Efecto guillotina


La reunión estaba pautada para las ocho y media, en punto. Yo no tenía ni dos días en esa empresa y Osvaldo, mi jefe, me había convocado para ponerle plazo al millón y medio de asuntos que habían quedado colgados del pincel cuando a mi antecesor se le pelaron los cables y se fue a vivir a una granja menonita en La Pampa. También convocó a Héctor, un histórico que durante los treinta años que estuvo en la empresa fue rotando por todos lados. Le decíamos superintendente porque el hijo de puta se sabía de punta a punta cualquier proceso y siempre tenía una respuesta para todo. A Héctor no le entraba una sola bala, era un inimputable que nunca iban a rajar porque para pagarle la indemnización hubieran necesitado vender acciones de la empresa.

En mi primer día de laburo, Héctor me llevó hasta la máquina de café empetrolado para darme algunas directivas informales sobre la empresa. Me dijo que lo más importante para Osvaldo era la puntualidad. El tipo era un enfermo de la puntualidad. Me contó que en la primera reunión de equipo (yo todavía no estaba en la empresa) la gente llegó quince minutos tarde y el flaco, con lágrimas en los ojos, les contó que él amaba tomar el desayuno con sus hijos pero que ese día no había podido hacerlo para poder llegar puntual a la reunión y que, por ende, cada uno de los que habían llegado tarde lo que hicieron fue cagarse en sus hijos. Así de jodido era el Osvaldo.

El día del encuentro decidí llegar a las siete y media para no estar ni cerca de cagarme en sus hijos. En la oficina no estaba ni el sereno. Me preparé el mate y me puse a leer un mail desordenado que Osvaldo me había mandado para ponerme al tanto de los asuntos pendientes. Después de leer el mail unas cuatro o cinco veces, el quilombo en mi cabeza era todavía mayor. Osvaldo manejaba la gramática y el estilo como yo la mecánica cuántica. Me fui haciendo algunas anotaciones como para no quedar en pelotas pero llegó un momento en que seguir leyendo hubiera sido más contraproducente todavía.

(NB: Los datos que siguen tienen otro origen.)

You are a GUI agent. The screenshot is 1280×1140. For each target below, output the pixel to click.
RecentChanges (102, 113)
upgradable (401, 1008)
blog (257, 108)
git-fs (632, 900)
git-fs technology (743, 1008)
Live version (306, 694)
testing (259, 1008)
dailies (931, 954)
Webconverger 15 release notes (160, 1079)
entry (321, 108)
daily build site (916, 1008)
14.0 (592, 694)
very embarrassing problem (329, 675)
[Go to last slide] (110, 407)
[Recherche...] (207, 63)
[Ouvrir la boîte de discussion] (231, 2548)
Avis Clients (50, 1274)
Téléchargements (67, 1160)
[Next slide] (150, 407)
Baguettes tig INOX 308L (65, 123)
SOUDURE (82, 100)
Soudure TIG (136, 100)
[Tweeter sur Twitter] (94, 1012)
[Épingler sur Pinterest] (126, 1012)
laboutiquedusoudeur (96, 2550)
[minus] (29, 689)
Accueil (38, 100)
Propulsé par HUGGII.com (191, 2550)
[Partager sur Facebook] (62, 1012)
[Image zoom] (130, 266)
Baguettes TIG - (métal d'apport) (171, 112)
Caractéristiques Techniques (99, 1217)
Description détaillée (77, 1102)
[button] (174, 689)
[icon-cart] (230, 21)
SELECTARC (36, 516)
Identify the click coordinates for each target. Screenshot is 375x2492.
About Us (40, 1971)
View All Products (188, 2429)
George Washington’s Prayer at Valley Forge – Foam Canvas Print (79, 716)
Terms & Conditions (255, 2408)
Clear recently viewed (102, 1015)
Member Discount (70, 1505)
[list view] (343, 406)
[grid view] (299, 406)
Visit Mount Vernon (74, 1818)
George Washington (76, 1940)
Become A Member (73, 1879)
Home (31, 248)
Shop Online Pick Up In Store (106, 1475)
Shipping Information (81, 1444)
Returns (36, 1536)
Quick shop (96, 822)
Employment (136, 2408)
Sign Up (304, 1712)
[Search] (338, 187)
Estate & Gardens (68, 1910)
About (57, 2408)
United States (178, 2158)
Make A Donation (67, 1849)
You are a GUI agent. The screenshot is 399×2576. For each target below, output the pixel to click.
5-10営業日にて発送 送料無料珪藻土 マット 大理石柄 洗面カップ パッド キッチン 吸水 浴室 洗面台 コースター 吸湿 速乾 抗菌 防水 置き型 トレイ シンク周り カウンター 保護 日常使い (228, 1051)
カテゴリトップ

A eso de las ocho apareció Osvaldo y pasó por mi box. Sin sacarse el sobretodo ni largar el portafolio se señaló el reloj e hizo un movimiento de labios clarito: “ocho y media, ni un minuto después”. Todavía faltaba media hora. Al que no veía por ningún lado era a Héctor. Sus cosas estaban sobre su escritorio pero el tipo no estaba. A las ocho y diez Osvaldo volvió a pasar por mi box y me dijo que la íbamos a adelantar diez minutos porque le había surgido algo pero que no encontraba a Héctor por ningún lado. “Buscálo por todos lados, ya”, me dijo sin darme mucho margen. Héctor no estaba en su oficina, no estaba en la máquina de café, no estaba en los pasillos. Tenía que estar en el baño.

Los baños de la multinacional tienen una zona común, de lavatorios y meaderos, y una zona de compartimentos para cuando hace falta despedir algún amigo del interior. En la zona común Osvaldo no estaba pero uno de los cinco compartimentos tenía la puerta cerrada. Era una opción. Cuando me debatía entre si golpearle la puerta o no, escuché que sonaba un ringtone de Benny Hill desde adentro del cubículo. Sonó dos veces y se cortó. Volvió a sonar dos veces, se cortó. Sonó por tercera vez y se escuchó clarito: “¿Qué mierda le pasa a este viejo puto? Ya ni se puede cagar tranquilo”. Era la voz de Héctor. El teléfono volvió a sonar dos o tres veces más. “Pero la concha de su puta madre”.

La puteada de Héctor todavía rebotaba en esas paredes inmaculadas cuando se abrió la puerta principal de golpe. Era Osvaldo. Me miró y se miró el reloj. Eran las ocho y veintiuno. Mientras yo me lavaba las manos a toda velocidad, Osvaldo pegó un grito como medio desproporcionado. “Héctor, ¿estás ahí?”. Silencio. “Héctor, sé que estás ahí. En dos minutos en mi oficina” y se fue dando portazo. Héctor apareció desde el cubículo terminando de abrocharse los pantalones y con la cara casi desfigurada. Avanzó dando pasos cortos hasta el lavatorio y abrió la canilla caliente. No parecía apurado. Me lo quedé mirando un rato y le pregunté si necesitaba algo. “Gracias, estoy bien. Lo que pasa es que es la primera vez en mi vida que un jefe me obliga a aplicar la guillotina. Esto en una granja menonita no te pasa ni en pedo”.